Título: Trocando os pés pelas mãos
Autor: Dora Kramer
Fonte: O Estado de São Paulo, 28/05/2005, Nacional, p. A6

Sem autoridade e autonomia para brigar com o inimigo real, governo briga com o PT Se existe um setor que funciona à perfeição no governo Luiz Inácio da Silva é o departamento de criação e aprofundamento de crises. Firmou-se até um padrão: a crise seguinte é sempre pior que a anterior, cuja sucessora será ainda bem pior e assim sucessivamente sob a égide da insensatez. Aprovada a CPI, normal seria o governo se organizar no Parlamento para não deixar a oposição transformá-la num palanque eleitoral, esquadrinhar a empresa sob suspeição a fim de prevenir novas surpresas, tratar de chamar às falas e aos costumes os personagens que lhe criaram constrangimentos a fim de pôr de lado o joio e mostrar-se à sociedade como trigo de boa qualidade.

Ao invés disso, o governo briga com o PT, ameaça punir quem tenta estancar a trajetória rumo às profundezas e faz pouco caso de correligionários tradicionais donos de votos e boa imagem, como o senador Eduardo Suplicy, um ser "estranho" no dizer do ministro José Dirceu.

Junto com o presidente do PT, José Genoino, Dirceu fez ameaças, alegou quebra de confiança por parte dos petistas ditos infiéis e, num rasgo de total desconexão com o mundo real, convidou-os a sair do partido.

Enquanto isso, deixou sem uma palavra de indignação, nenhum gesto de repúdio, prevalecerem as humilhantes versões do deputado Roberto Jefferson e do secretário de Governo do Rio de Janeiro, Anthony Garotinho, a respeito de suas andanças em busca de aliados contra a abertura de processo político para investigar o envolvimento de parlamentares no esquema de corrupção nos Correios.

Pelo visto, não causou desconforto ao ministro o relato detalhado da caça feita por ele e pelo ministro da Coordenação Política, Aldo Rebelo, ao presidente do PTB, cujo ápice teria sido um pedido "quase de joelhos" para a retirada das assinaturas do partido de Roberto Jefferson.

José Dirceu também não reagiu e, portanto, aceitou, ao espalhafato de Garotinho dizendo ter ouvido "de um ministro" - tendo o cuidado antes de contar ter recebido telefonema de Dirceu - súplicas candentes no sentido de ajudar a barra a CPI. "Um cara-de-pau", sapecou o secretário sentenciado em primeira instância por abuso de poder econômico na eleição de sua cidade natal.

Anthony Garotinho foi assim devidamente reabilitado como interlocutor abalizado.
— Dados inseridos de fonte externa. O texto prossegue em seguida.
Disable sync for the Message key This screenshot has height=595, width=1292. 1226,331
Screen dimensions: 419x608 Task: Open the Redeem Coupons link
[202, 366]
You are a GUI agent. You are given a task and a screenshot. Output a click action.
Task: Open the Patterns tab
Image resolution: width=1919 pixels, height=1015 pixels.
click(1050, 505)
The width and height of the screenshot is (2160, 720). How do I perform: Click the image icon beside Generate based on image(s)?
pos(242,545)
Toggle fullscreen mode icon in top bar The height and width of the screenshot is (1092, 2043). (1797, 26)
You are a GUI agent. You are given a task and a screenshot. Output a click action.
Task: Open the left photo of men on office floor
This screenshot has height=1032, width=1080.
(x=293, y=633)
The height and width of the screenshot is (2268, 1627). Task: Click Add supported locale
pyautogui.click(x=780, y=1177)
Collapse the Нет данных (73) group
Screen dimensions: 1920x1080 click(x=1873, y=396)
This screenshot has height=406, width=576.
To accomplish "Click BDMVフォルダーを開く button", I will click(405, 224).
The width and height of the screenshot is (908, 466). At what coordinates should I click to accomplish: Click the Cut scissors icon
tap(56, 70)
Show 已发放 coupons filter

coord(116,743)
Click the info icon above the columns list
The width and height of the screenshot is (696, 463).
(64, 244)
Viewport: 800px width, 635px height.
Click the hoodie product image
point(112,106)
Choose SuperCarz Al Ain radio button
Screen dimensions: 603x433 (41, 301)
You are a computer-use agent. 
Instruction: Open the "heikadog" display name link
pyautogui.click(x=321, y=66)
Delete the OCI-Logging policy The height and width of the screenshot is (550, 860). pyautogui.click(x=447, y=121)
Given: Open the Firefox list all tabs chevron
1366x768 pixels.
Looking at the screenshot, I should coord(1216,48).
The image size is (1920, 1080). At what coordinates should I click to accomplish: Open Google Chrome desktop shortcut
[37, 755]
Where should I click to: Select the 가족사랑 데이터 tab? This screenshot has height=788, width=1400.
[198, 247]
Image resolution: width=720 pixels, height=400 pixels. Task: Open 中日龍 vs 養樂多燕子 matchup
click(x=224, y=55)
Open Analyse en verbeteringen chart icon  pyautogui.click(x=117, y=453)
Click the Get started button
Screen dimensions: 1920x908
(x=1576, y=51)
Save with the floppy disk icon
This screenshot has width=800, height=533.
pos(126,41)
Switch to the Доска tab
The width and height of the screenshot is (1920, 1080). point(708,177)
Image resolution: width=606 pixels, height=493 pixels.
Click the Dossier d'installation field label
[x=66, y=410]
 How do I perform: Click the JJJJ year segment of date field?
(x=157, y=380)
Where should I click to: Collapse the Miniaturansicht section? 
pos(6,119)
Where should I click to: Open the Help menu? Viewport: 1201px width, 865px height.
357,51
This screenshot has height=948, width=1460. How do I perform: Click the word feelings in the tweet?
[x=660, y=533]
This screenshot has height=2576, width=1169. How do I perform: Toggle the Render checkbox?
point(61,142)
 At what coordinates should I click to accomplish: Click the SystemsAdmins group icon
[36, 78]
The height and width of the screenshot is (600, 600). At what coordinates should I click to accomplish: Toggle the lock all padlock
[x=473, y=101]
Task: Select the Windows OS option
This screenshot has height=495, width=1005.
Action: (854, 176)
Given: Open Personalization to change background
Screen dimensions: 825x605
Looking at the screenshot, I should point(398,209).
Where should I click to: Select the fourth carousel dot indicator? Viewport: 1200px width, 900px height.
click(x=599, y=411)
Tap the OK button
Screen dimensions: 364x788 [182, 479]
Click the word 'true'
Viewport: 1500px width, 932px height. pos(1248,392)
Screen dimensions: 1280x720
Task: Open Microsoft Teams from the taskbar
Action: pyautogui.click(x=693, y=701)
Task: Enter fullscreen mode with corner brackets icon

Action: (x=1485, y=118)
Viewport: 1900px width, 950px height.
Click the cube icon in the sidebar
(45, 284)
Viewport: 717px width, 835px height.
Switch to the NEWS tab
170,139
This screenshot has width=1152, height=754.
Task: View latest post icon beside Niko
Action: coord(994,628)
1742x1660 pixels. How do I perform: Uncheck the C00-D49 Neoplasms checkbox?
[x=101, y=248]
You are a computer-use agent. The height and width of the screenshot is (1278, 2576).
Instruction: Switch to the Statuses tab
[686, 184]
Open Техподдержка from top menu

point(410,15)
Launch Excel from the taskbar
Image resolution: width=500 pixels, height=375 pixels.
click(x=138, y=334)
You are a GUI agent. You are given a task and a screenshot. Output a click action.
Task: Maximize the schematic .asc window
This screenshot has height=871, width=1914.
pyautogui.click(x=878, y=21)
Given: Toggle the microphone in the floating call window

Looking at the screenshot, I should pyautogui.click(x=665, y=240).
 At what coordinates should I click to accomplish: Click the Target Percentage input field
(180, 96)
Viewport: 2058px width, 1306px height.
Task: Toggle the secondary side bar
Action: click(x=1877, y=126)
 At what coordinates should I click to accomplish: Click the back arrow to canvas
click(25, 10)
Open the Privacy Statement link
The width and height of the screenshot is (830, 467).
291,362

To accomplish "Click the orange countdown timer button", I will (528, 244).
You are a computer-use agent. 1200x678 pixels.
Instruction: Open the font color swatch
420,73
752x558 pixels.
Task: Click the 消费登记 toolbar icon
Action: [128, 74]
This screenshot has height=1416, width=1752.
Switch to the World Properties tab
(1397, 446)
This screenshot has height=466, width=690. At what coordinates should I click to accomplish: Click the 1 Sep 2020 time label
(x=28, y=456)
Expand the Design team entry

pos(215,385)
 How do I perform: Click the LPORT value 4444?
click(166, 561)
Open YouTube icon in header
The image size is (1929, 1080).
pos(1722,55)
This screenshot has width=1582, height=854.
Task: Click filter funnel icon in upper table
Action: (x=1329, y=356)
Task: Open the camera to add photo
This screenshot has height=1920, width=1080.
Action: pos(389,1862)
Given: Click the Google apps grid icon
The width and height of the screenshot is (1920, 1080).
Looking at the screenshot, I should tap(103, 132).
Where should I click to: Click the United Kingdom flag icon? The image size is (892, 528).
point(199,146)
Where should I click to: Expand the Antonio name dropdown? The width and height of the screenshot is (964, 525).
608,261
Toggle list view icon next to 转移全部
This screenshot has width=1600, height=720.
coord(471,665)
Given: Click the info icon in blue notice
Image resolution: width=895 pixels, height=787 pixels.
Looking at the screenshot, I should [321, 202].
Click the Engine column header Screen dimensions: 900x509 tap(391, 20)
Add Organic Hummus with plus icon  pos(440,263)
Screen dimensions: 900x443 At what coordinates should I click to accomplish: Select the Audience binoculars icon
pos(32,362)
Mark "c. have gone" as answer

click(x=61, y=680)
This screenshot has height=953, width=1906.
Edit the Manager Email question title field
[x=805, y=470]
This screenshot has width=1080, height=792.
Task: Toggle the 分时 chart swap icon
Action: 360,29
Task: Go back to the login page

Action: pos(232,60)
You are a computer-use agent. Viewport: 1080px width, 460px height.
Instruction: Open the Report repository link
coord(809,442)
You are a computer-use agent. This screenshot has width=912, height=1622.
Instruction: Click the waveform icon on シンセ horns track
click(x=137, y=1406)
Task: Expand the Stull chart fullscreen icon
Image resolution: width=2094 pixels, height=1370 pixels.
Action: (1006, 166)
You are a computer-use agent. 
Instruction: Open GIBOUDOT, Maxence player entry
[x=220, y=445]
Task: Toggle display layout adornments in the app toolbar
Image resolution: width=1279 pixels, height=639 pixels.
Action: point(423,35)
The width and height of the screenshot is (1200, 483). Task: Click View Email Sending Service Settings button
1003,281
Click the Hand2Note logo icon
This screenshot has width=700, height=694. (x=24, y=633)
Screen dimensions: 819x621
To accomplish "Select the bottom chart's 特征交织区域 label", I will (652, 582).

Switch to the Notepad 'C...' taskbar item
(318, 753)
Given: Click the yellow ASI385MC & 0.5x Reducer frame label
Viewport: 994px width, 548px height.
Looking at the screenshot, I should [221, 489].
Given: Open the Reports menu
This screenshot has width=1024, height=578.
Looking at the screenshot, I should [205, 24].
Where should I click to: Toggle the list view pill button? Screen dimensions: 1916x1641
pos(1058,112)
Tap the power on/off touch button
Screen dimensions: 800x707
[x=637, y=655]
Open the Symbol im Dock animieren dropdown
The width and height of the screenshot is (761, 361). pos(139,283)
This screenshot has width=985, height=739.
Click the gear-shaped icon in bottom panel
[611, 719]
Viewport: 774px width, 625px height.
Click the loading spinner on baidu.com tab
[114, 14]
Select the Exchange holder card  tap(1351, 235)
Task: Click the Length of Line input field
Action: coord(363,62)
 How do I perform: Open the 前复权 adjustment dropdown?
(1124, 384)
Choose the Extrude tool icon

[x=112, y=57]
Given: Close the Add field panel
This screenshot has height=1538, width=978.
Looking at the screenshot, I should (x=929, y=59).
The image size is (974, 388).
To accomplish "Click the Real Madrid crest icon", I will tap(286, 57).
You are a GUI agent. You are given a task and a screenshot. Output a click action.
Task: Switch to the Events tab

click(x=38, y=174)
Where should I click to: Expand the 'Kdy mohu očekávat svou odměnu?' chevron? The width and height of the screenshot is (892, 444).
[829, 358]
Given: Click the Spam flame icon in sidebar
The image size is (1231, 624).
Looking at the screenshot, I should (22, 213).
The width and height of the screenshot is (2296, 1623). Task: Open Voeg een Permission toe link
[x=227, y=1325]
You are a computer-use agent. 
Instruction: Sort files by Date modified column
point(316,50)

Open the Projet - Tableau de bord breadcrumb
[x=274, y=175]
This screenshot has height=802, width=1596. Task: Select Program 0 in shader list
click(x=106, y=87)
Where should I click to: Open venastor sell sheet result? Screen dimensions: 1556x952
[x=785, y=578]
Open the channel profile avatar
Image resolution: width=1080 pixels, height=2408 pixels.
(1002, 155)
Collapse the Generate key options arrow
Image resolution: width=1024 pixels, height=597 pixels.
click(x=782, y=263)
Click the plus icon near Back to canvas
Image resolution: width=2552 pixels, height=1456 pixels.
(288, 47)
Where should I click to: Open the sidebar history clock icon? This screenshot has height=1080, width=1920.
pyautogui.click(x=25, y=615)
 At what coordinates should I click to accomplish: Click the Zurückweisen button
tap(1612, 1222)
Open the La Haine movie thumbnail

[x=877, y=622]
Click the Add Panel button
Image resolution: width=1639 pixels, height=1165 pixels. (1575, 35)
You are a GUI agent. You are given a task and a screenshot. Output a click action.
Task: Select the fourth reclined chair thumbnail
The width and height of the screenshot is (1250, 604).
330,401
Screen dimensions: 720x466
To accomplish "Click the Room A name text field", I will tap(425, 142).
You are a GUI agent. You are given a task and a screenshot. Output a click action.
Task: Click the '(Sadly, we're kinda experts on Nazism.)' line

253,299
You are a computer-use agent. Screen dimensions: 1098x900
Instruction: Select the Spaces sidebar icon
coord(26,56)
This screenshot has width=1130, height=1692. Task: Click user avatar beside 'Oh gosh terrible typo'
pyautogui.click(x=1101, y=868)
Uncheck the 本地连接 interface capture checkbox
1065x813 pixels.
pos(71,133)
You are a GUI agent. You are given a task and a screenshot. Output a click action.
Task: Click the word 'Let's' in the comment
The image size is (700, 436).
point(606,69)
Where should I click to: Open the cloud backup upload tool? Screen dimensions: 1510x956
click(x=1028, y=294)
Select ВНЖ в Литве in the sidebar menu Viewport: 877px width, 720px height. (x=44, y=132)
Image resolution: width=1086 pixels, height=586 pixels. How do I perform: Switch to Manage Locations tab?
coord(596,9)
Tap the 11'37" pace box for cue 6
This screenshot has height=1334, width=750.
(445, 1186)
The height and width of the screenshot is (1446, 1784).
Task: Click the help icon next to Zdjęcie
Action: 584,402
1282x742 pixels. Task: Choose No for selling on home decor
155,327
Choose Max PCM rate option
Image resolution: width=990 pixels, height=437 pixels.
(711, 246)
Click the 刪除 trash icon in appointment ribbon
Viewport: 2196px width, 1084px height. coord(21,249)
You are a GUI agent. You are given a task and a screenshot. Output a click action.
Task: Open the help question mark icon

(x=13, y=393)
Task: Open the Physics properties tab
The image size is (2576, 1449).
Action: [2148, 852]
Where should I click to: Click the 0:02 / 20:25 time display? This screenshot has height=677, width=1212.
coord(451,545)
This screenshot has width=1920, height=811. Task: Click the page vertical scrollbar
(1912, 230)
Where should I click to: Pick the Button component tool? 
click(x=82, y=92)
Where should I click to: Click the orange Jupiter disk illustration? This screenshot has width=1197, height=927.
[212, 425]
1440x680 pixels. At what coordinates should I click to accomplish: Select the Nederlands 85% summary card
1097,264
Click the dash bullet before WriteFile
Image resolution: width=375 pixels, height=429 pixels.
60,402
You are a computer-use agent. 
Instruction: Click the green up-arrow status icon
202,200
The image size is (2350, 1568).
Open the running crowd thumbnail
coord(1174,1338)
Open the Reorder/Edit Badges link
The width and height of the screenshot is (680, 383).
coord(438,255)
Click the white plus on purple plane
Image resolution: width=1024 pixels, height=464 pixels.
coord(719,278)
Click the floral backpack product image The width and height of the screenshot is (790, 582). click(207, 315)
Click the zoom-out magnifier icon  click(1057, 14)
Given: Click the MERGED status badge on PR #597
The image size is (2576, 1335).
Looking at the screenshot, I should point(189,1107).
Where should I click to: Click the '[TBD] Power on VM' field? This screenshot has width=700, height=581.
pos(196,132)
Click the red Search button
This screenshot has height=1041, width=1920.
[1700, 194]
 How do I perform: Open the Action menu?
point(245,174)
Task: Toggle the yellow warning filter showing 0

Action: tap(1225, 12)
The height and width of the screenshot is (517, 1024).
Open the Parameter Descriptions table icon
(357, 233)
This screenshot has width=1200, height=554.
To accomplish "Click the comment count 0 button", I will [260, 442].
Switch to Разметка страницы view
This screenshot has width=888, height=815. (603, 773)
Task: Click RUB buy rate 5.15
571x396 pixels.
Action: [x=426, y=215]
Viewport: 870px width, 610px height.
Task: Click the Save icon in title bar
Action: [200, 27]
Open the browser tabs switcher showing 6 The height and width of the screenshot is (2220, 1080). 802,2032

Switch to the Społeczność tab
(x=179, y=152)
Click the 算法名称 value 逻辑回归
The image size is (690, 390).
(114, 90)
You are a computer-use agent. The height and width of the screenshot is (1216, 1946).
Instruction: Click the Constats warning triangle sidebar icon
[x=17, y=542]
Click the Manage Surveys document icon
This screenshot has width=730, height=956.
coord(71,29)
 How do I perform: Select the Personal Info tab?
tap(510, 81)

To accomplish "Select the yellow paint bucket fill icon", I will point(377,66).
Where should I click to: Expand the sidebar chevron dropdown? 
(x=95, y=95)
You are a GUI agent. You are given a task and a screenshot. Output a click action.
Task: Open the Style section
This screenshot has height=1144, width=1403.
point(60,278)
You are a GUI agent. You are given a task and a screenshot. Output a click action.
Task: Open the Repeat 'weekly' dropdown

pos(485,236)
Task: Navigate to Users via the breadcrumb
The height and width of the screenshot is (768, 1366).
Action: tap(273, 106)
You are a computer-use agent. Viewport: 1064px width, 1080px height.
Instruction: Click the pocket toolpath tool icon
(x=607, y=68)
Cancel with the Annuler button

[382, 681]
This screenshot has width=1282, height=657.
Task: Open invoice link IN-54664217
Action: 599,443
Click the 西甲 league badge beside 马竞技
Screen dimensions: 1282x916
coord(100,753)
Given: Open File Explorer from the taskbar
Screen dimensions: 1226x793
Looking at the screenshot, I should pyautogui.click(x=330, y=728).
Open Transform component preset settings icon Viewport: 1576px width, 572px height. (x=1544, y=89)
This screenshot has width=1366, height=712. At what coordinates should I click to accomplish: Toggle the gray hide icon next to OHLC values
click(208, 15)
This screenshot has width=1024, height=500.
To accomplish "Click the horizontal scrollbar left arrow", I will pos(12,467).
E mais: autorizado a prosseguir no uso desse tipo de tratamento, de resto familiar para quem já apelidou o PT de "partido da boquinha".

Note-se que o PMDB, partido de Garotinho, tem nas mãos a presidência dos Correios e abriga como líder no Senado, Ney Suassuna, o senador que convenceu Roberto Jefferson a receber um lobista interessado em negócios de chantagem.

O mesmo Ney Suassuna, segundo Eduardo Suplicy, contava dia desses no Senado os meandros das tratativas fisiológicas entre o Executivo e o Legislativo.

Contra Suassuna, José Dirceu, Aldo Rebelo, José Genoino e companhia parecem não ter nada. Já Suplicy é estranho, infiel e oportunista.

Roberto Jefferson também não soa inadequado como parceiro, ainda que tenha originado todo o problema ao ser apontado pelo funcionário subornado como mandante do crime e dito, de acordo com o relato não desmentido, que "o PT empurra sujeira para debaixo de tapete, todo mundo sabe disso".

"Irresponsáveis", na visão do ministro da Educação, Tarso Genro, são os petistas que assinaram o pedido de CPI. Ficou devendo sua opinião sobre aliados que jogam lama na reputação do partido e do governo.

Nenhum dos petistas signatários da CPI impôs qualquer reparo, nem sob a forma de insinuação, à conduta moral dos correligionários com postos no governo. Trataram apenas de respeitar os fatos, mantendo-se em sintonia com a sociedade, alertando seus pares para o equívoco em marcha.

Mas estes fizeram opção preferencial por agregados cuja proximidade nada tem a ver com afinidade política, ideológica, social, doutrinária ou histórica. Jogaram aos companheiros toda a culpa, absolvendo gente cuja identidade é fundada na cobiça fisiológica e que, amanhã ou depois, pode aparecer na CPI envolvida em questionáveis transações.

A escolha não parece voluntária. Mais provável é a hipótese de que o governo briga com os seus porque não tem autoridade nem autonomia suficientes para castigar quem merece.